El caso venezolano es aún más dramático porque, además de la ruptura del orden constitucional, ha quedado develada la existencia de una organización criminal que se tomó el poder para proteger las cuantiosas sumas de dinero robadas al país, así como el saqueo de recursos minerales y la utilización de nuestro territorio para las operaciones de carteles de la droga. Todo ese conjunto de graves circunstancias y eventos no se puede corregir con declaraciones institucionales y es casi que imposible de impedir solo con sanciones económicas y diplomáticas.
La experiencia venezolana debe ser la base sobre la cual construir un derecho internacional coercitivo más eficiente, para evitar que un país de nuestro hemisferio llegue a los niveles de abuso, destrucción y autoritarismo que nosotros hemos vivido en pleno siglo XXI.
Los voceros del autoritarismo marxista en América Latina siguen aferrados a ideas obsoletas para proteger a la camarilla roja, aplicables a realidades distintas a las de una tragedia humanitaria como la nuestra. El principio de no intervención, consagrado en la carta fundacional de la OEA, queda supeditado, luego de la vigencia de la Carta Democrática Interamericana, a la existencia de un Estado de Derecho democrático. Alegarlo ahora es convertirlo en un burladero con el cual la dictadura busca perpetuarse.
Ese principio no es para nada absoluto, está condicionado a la vigencia de los derechos humanos. No se puede anteponer “la no intervención” al respeto de los derechos del hombre. Nuestro derecho internacional ha evolucionado, precisamente, para hacer valer en todos los Estados y en todas las circunstancias la vigencia de dichos derechos. De modo que alegar la tesis de la no intervención es como alegar el derecho de propiedad como un derecho absoluto, que no admite la función social de la misma.
El desafío democrático de América Latina está planteado para conseguir el mecanismo de hacer realidad la efectiva vigencia de la Carta Democrática. Es menester, entonces, una reforma de esta para establecer estándares y procesos respecto de la vigencia del Rstado de Rerecho, hasta estipular el deber de intervención humanitaria, en los términos que san Juan Pablo II lo consagró en su doctrina de defensa de los derechos fundamentales de la persona humana.
El mundo observará cómo una camarilla criminal se burla de todas sus exigencias.
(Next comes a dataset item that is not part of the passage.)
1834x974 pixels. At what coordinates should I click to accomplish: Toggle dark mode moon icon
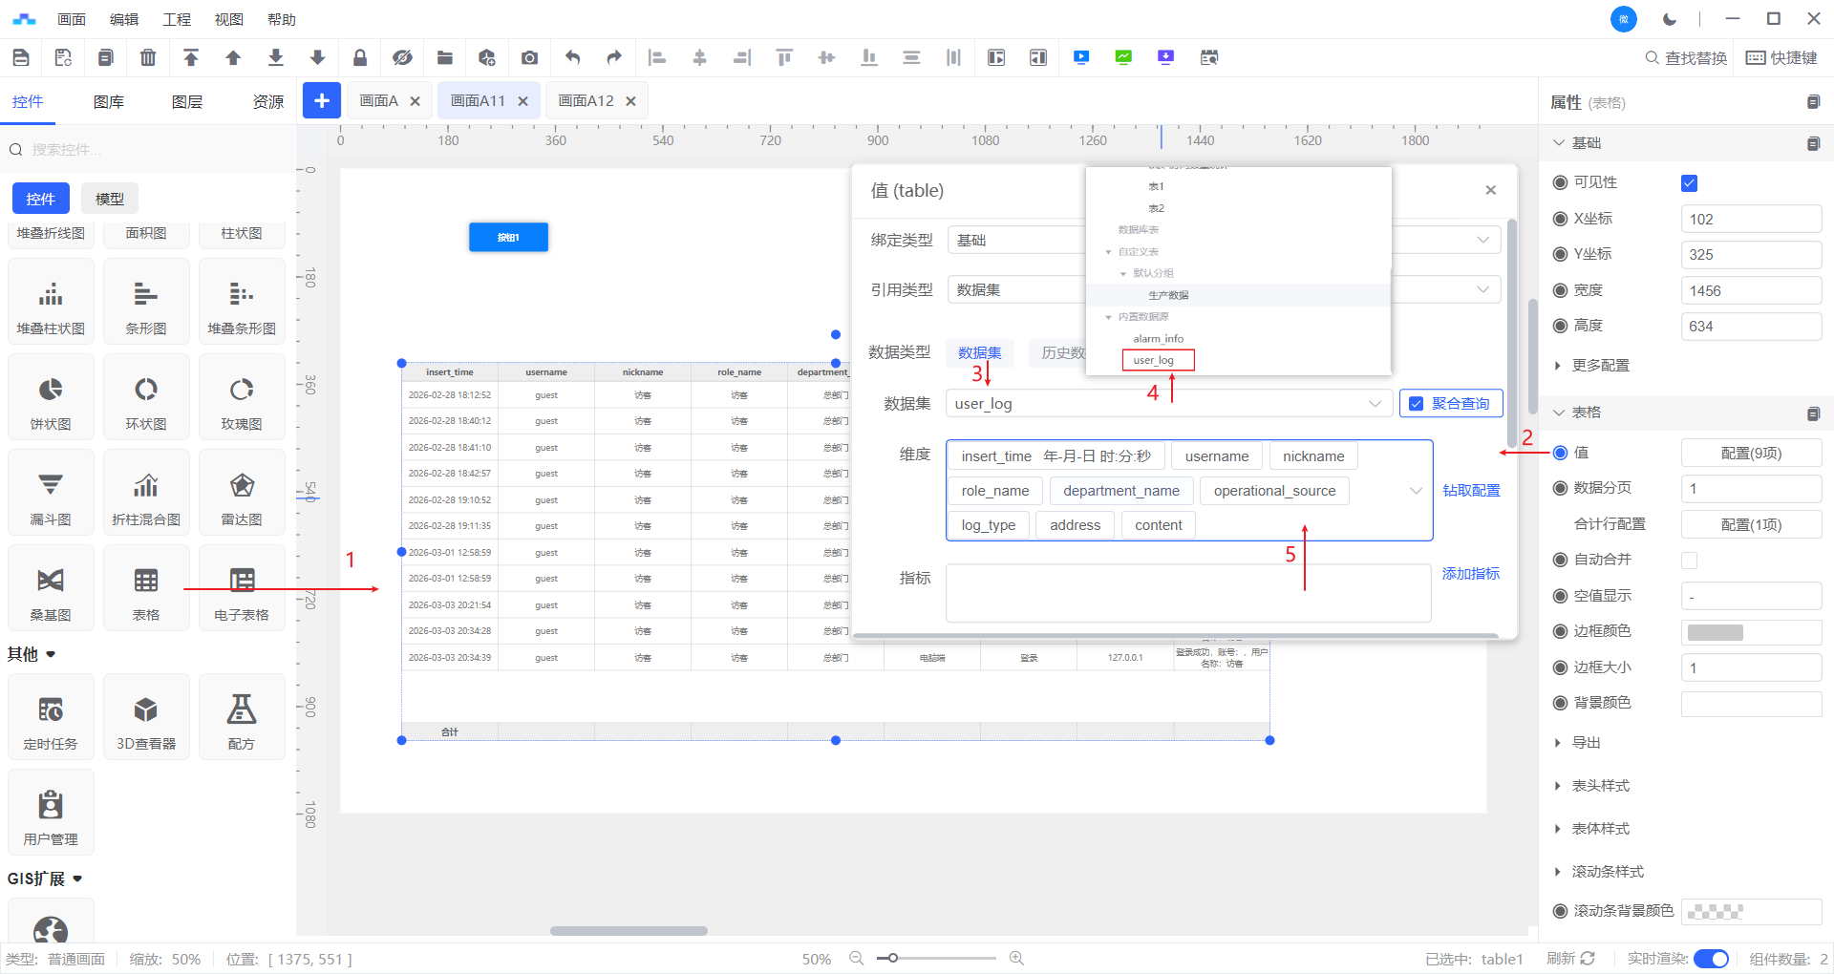point(1670,19)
Quienes usan la fuerza brutal de las armas para imponer un régimen, difícilmente cederán ante las exigencias diplomáticas de América Latina y el resto del mundo. Menester será aplicarles una dosis de su propia medicina. Entonces la OEA tendrá que convertir en norma jurídica las realidades aquí vividas, para impedir que vuelvan a repetirse en otra de nuestras naciones del continente.